三度目の指づめ
『おい..!!!そこのクソじじい!!!』
突然鼓膜を震わす怒鳴り声。
地面さえ揺らした。
第三者の新たな声。
ドスの効いた太い大木の様な声。
まるで…雷でも落雷したかの様に…親父ゎあたしを蹴る足を一瞬止めた。
それ程…恐怖さえ感じてしまう程だった。
しばらくしてズカズカ大股でこちらに向かう長身な男。
地面に這うあたしには…天をも突く程の高さに映った。ひしひしと痛む腹を右手で押さえ引きずる様にシャッターの端へ無意識に避難していた。
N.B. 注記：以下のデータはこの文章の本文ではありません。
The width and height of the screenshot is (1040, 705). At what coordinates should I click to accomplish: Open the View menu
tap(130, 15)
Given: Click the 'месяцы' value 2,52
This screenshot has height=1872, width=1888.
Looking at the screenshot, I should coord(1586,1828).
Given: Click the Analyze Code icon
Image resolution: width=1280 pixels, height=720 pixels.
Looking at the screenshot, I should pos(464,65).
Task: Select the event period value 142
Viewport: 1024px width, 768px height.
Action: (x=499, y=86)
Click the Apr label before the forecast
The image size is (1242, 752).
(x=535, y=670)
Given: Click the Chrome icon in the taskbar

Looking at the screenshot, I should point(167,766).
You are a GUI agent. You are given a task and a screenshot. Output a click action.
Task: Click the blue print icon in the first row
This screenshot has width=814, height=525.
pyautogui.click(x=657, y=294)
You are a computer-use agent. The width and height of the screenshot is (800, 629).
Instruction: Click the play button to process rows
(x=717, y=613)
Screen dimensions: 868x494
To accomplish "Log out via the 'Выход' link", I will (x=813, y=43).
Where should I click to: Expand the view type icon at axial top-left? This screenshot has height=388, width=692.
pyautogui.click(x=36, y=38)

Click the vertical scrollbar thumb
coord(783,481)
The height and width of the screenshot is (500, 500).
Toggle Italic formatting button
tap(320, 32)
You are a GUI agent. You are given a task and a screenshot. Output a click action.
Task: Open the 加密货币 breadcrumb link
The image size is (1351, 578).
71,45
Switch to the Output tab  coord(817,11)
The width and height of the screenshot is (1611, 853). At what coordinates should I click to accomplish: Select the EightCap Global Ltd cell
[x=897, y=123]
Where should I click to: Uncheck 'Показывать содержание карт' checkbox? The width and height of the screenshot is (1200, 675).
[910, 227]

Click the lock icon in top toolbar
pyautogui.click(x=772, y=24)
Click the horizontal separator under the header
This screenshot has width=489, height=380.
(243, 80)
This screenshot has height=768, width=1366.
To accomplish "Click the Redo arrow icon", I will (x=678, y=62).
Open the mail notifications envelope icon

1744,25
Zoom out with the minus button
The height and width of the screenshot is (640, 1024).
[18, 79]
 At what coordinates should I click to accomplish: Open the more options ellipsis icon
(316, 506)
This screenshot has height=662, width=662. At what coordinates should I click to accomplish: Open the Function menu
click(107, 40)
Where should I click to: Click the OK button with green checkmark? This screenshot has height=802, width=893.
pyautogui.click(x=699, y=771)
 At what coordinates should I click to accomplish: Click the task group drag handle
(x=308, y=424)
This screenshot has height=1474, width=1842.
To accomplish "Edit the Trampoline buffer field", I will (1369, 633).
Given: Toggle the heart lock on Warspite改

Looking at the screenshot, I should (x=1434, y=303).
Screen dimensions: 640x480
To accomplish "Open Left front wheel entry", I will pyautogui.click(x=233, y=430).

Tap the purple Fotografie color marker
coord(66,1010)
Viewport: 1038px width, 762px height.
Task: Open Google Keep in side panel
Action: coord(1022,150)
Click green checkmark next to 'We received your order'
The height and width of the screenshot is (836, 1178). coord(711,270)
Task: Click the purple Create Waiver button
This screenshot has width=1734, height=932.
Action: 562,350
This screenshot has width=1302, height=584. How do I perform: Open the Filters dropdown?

その男ゎ余りにもかわいらしい傘を射していた。水玉がやけに色鮮やかに見えた。
肩まで延びた長髪を雨に遊ばせ、シャツを胸元まで開放し、今にも甘美な香水が漂う様な綺麗な鎖骨を覗かせていた。
足長を引き締める黒のスキニ。目の前のクソ親父と同じ革靴でもこんなに誂えた様に似合っていた。
横顔が前髪で微かに映る。睫毛が長かった。
backの雨のカーテンに反射したその男ゎ美しい過ぎる美貌で颯爽と現れた。